— Short exercise —
Please update the data from the line that has "Task: Maximize the 打印 preview window" through the end, replacing "window" with "pane" and leaving everything else unchanged. Return only those lines.

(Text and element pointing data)
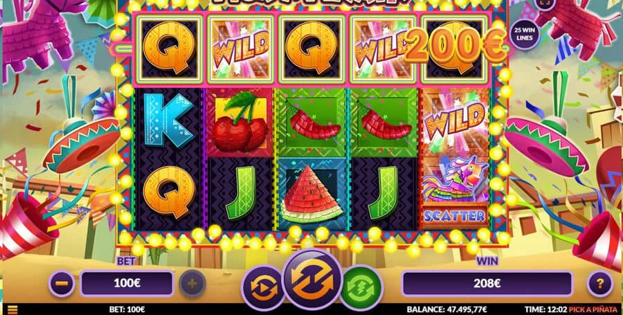Click the large orange spin button
623x315 pixels.
[x=312, y=279]
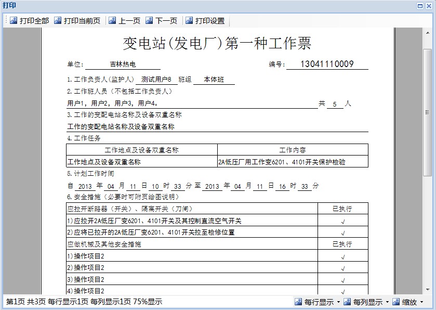
Task: Maximize the 打印 preview window
Action: point(420,6)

— Response to this task —
Task: Maximize the 打印 preview pane
Action: point(420,6)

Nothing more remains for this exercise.